[[ Data shown, beginning ]]
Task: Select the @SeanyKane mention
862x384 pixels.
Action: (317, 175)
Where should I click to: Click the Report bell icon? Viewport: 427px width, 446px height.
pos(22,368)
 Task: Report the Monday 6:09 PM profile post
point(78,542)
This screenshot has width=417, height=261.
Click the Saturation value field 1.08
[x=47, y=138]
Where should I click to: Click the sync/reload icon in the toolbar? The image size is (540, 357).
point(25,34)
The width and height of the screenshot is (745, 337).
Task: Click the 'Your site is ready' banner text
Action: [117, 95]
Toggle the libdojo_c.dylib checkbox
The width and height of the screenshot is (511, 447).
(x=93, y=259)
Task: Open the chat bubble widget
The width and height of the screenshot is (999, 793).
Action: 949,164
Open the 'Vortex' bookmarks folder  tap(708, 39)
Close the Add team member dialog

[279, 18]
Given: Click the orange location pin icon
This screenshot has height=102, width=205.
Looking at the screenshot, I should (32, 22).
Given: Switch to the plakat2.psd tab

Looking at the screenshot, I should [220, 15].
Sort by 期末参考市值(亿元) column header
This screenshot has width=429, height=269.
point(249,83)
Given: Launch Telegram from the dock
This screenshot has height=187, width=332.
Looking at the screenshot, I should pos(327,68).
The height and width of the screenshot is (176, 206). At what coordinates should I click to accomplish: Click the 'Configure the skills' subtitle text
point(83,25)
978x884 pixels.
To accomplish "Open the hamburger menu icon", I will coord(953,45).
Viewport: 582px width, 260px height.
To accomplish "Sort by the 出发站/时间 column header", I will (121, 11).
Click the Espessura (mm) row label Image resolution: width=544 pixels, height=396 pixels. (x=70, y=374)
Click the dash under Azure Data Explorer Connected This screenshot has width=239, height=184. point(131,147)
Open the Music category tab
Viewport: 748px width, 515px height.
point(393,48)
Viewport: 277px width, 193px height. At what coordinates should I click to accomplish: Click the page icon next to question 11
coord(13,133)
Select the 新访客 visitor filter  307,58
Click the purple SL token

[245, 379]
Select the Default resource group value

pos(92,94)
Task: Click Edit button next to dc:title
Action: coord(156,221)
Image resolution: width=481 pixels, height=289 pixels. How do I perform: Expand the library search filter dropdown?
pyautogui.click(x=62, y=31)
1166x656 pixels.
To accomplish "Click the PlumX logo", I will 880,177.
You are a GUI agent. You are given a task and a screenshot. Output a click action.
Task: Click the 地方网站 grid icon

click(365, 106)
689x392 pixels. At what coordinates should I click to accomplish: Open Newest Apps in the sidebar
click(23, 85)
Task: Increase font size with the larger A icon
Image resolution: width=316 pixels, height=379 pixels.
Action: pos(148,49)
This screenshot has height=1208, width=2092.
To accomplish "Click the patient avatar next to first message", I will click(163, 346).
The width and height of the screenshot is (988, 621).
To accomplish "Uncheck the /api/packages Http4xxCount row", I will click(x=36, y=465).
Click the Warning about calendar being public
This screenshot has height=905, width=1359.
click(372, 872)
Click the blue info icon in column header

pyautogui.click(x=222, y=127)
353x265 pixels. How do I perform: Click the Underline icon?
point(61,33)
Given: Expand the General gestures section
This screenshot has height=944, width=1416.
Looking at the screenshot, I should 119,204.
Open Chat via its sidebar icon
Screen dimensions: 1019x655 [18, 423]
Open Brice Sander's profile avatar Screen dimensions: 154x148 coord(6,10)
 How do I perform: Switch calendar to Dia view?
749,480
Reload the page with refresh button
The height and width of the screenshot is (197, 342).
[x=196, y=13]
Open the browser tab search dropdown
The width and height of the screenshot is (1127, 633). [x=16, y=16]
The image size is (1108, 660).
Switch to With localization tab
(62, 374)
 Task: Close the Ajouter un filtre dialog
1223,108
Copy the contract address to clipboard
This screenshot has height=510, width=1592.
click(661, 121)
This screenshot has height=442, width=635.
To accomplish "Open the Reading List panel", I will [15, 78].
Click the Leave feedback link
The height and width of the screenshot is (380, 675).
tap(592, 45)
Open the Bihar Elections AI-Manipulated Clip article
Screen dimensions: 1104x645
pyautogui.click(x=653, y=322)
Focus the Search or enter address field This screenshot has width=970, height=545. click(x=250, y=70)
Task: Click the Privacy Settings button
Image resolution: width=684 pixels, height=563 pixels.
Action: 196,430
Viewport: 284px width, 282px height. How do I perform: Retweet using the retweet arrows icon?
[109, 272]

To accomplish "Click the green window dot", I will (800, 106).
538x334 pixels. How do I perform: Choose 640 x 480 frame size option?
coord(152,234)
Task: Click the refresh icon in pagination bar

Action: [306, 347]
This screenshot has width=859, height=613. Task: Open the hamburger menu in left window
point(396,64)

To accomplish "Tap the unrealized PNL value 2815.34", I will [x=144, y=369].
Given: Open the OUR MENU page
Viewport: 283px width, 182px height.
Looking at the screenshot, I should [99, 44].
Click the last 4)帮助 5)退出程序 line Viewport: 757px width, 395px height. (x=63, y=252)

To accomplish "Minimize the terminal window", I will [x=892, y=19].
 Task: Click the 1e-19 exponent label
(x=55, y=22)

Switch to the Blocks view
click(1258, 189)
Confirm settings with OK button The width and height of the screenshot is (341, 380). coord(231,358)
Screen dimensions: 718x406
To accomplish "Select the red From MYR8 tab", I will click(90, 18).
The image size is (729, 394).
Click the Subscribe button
[[ Data shown, end ]]
Requirement -> Given the records above, return exactly the lines starting at the line containing "Viewport: 582px width, 260px height." and ending at the line containing "Click the Espessura", including both.

Your solution ->
Viewport: 582px width, 260px height.
To accomplish "Sort by the 出发站/时间 column header", I will (121, 11).
Click the Espessura (mm) row label Image resolution: width=544 pixels, height=396 pixels. (x=70, y=374)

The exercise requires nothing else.